First things first: a freewheel is not a cassette. There are several differences between the two. In a cassette, the ratcheting mechanism is part of the hub and is integrated, not screwed on. A freewheel is threaded onto the hub. A way to tell is to look for a flat lockring on top of the smallest cog. If it has splines or grooves, it is a cassette and not a freewheel.
Cassettes are used more typically nowadays, whereas freewheels can be found on older bikes.
You also have to remember that most companies make their freehubs non-compatible with cassettes from other companies. So if you have a Shimano cassette and need to replace a cog, a Campagnolo will never work because they are splined differently.
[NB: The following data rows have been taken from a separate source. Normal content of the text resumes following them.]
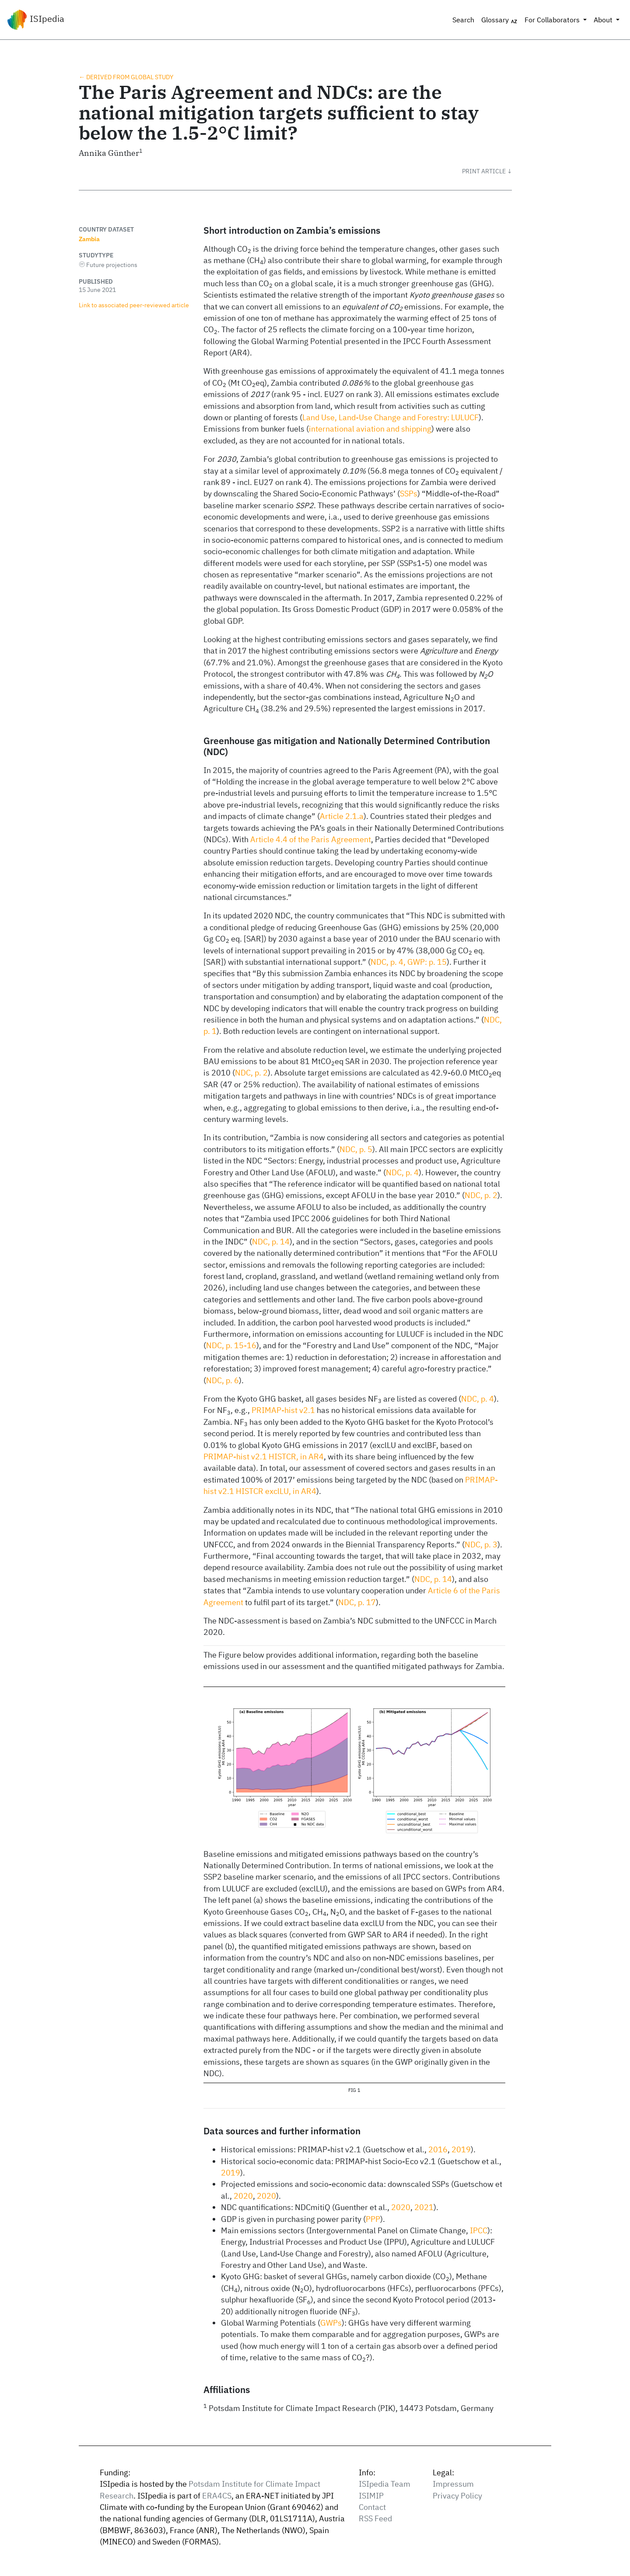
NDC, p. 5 (356, 1149)
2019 (461, 2149)
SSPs (408, 493)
In order to remove the cassette, you’ll need a freewheel or a cassette lockring removal tool (make sure you get one specific to the group you have on your bike because some tools are handle-like and others are cyclindrical; due to the explanation above regarding the specific splines of each make, you will have to obtain a tool for your particular cassette), a wrench (if you have a handle-like cassette removal tool, you won’t need this) and a chain whip.
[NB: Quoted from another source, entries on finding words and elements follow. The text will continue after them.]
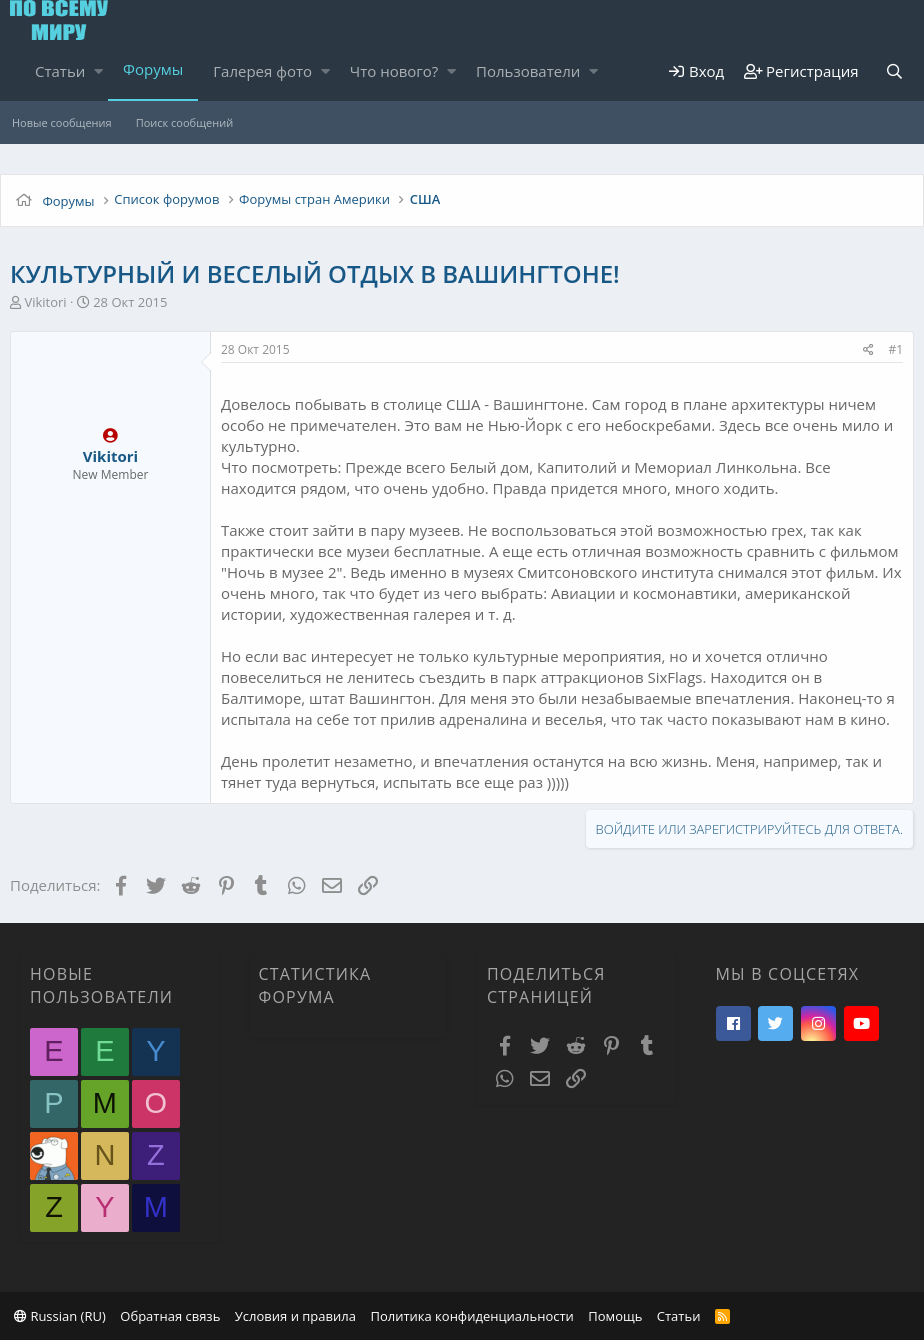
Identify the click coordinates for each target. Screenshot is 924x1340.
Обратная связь (170, 1316)
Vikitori (45, 302)
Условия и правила (295, 1316)
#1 (895, 349)
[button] (98, 71)
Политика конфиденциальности (471, 1316)
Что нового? (394, 71)
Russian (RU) (60, 1316)
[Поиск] (895, 71)
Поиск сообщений (184, 122)
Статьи (60, 71)
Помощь (615, 1316)
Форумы (153, 69)
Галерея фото (262, 71)
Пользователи (528, 71)
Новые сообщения (62, 122)
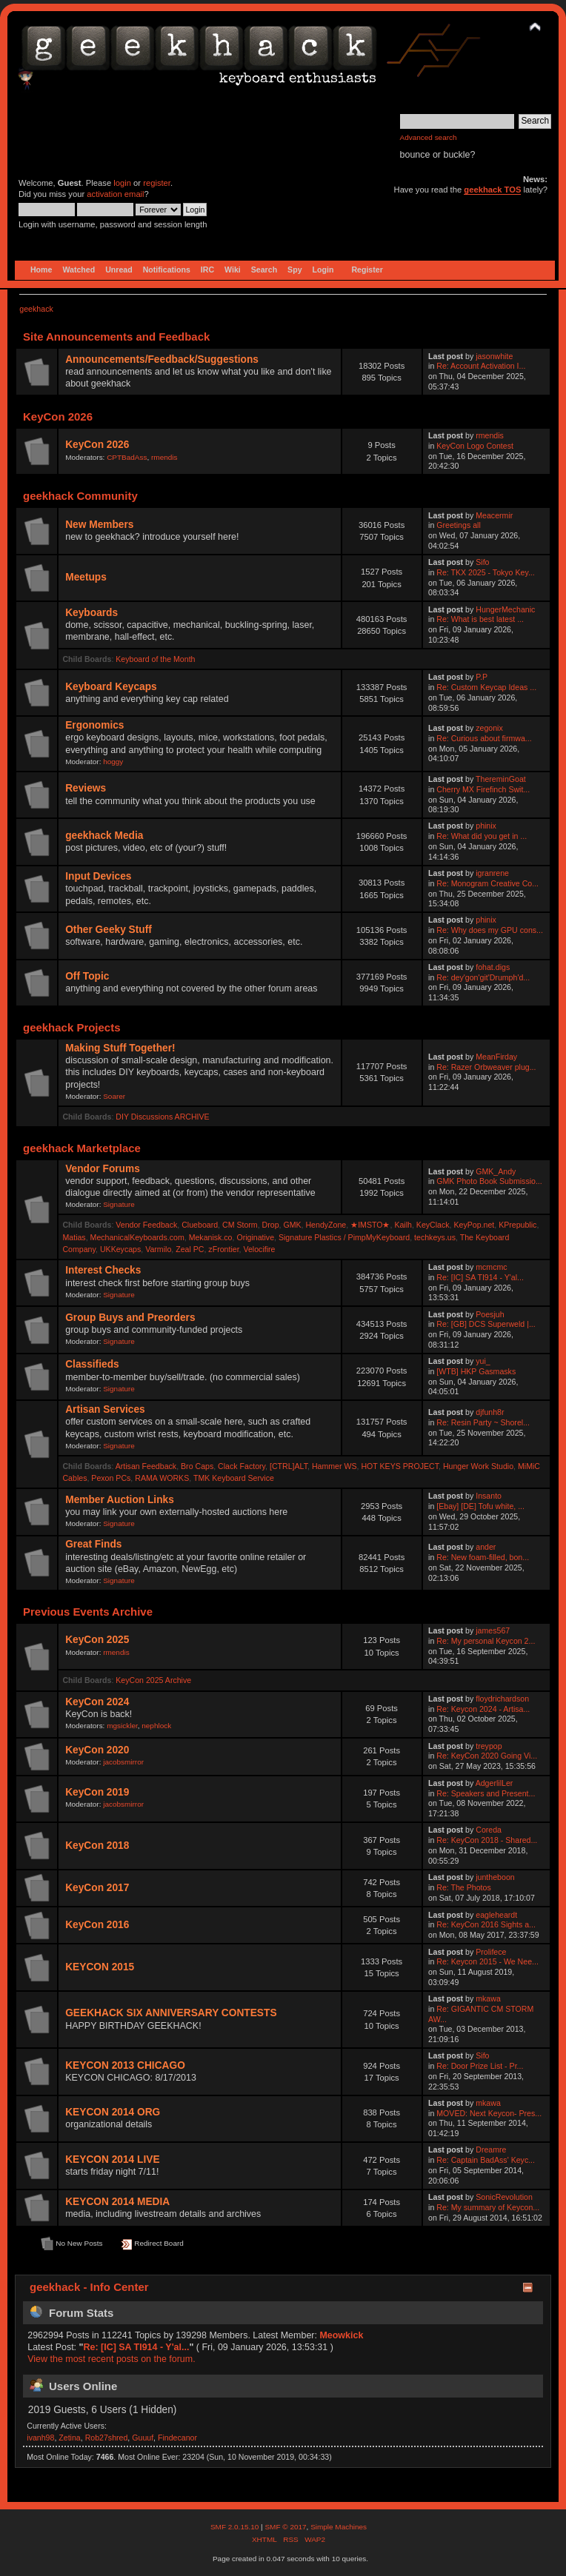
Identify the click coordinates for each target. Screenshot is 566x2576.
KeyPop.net (473, 1224)
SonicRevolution (504, 2196)
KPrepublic (517, 1224)
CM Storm (240, 1224)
Secure the chain whip to the cassette. Take out the skewer and insert the removal tool. Adjust the crescent wrench on the tool and place it at an angle. If the wheel were a clock face, you’d hold it at 10 o’clock. Holding the tire upright, press down on the cassette tool or wrench. Depending how hard you ride your wheels or how much you’ve ridden can affect how tightly wound the cassette is to the hub.
To put on a new cassette, lightly grease the freehub, line up the splines with each cog and then put on the lockring and tighten by hand. Use the cassette tool to finish tightening and you are ready to go!